The Tambinder Engine (part three)

Oil painting of river landscape and lock-like structure

 

 

 

The Tambinder Engine 
A McAlley Story

(part three)

 

 

She bagged the customer’s bottles with care, passed them across the counter. This one leaned to her. “Dustin is out of the country, I’ve heard. I know someone taking a flight tomorrow, who can carry a letter.”
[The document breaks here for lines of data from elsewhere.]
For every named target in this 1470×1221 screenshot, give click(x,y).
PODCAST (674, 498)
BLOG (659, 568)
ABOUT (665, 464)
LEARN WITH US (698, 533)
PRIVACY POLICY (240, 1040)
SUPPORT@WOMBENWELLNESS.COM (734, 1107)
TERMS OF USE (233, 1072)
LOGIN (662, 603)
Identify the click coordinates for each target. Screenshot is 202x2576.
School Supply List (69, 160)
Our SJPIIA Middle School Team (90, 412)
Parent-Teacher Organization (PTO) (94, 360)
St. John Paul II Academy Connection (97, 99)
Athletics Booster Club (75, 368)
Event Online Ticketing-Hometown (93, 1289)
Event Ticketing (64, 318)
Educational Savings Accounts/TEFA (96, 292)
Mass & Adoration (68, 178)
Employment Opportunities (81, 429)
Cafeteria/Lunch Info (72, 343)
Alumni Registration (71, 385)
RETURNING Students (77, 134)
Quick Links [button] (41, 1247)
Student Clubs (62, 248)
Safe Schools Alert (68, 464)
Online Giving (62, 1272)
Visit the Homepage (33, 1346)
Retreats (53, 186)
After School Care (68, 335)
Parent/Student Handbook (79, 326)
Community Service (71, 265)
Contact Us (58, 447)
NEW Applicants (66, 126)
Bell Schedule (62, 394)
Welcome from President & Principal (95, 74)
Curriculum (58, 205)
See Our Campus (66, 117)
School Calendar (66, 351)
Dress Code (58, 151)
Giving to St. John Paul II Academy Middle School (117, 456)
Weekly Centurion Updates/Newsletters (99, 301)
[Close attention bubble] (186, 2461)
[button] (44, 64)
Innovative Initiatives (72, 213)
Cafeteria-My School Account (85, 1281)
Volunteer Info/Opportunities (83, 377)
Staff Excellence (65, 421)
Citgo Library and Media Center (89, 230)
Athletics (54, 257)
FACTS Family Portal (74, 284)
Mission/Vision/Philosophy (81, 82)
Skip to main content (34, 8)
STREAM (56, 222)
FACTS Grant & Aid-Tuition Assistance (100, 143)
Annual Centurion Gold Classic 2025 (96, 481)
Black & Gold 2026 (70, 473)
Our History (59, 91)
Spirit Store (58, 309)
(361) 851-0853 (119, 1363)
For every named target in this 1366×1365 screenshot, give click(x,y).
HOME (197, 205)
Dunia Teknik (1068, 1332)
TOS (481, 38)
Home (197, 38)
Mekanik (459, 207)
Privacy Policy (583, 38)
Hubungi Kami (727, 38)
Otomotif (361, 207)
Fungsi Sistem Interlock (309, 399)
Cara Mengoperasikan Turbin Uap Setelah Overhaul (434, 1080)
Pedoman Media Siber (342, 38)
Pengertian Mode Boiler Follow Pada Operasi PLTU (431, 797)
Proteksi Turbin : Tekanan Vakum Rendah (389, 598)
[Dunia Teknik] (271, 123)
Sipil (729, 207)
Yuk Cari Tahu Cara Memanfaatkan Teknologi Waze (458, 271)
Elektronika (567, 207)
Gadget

Deenie’s eyes shot all around the store. A car door slammed in the lot, a body soon in sight, an arm reaching. She bent over the business card. She knew she had tried to speak and been unable.

He drew the card to himself again, his touch in an odd way compassionate. She watched him write and tuck away his pen. He laid twenty dollars on the counter, and was gone without ringing up. The fresh customer bustled on, with his wants in mind, soda water and gin jabbed out in turn for her to scan.

She was alone.

The camera would show the back of her head, her shoulders, and the hands that hadn’t accounted for the earlier purchase, hadn’t made change. She rolled back the receipt copy, found the nuisance amount of $17.83, tried to do the sum in her head.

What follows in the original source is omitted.